GIVEN PROBLEM :: Please collect every line in the listing below that contains the word "logo", copying each one in full.
__________________________________________________
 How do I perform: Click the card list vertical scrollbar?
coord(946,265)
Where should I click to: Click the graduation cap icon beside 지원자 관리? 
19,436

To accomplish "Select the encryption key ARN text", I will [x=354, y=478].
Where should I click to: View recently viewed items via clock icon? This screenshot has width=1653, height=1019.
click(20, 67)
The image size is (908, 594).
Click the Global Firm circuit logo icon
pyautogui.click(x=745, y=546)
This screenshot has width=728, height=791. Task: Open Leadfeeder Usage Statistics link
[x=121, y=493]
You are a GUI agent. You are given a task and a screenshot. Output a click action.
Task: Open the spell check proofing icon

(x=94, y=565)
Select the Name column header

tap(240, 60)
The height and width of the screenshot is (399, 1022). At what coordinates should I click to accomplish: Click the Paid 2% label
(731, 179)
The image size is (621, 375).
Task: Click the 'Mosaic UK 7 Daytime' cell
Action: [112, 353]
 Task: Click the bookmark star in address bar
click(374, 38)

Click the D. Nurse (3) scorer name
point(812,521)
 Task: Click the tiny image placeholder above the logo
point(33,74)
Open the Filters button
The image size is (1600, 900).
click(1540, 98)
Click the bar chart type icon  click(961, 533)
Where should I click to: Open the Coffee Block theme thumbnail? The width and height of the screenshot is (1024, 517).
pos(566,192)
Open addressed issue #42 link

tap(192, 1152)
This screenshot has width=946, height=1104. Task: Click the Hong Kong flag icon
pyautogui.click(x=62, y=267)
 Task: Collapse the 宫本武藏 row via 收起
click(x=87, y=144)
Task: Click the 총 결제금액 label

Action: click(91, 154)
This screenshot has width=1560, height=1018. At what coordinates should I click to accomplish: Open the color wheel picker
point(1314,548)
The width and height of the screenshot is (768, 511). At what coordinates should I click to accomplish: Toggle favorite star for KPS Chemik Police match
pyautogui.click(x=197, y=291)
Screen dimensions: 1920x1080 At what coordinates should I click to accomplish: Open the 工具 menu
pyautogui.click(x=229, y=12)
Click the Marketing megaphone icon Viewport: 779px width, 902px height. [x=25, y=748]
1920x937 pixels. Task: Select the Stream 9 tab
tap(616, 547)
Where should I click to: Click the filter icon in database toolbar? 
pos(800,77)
__________________________________________________
SOLUTION FOR THIS PROBLEM ::
Click the Global Firm circuit logo icon
 Task: Click the tiny image placeholder above the logo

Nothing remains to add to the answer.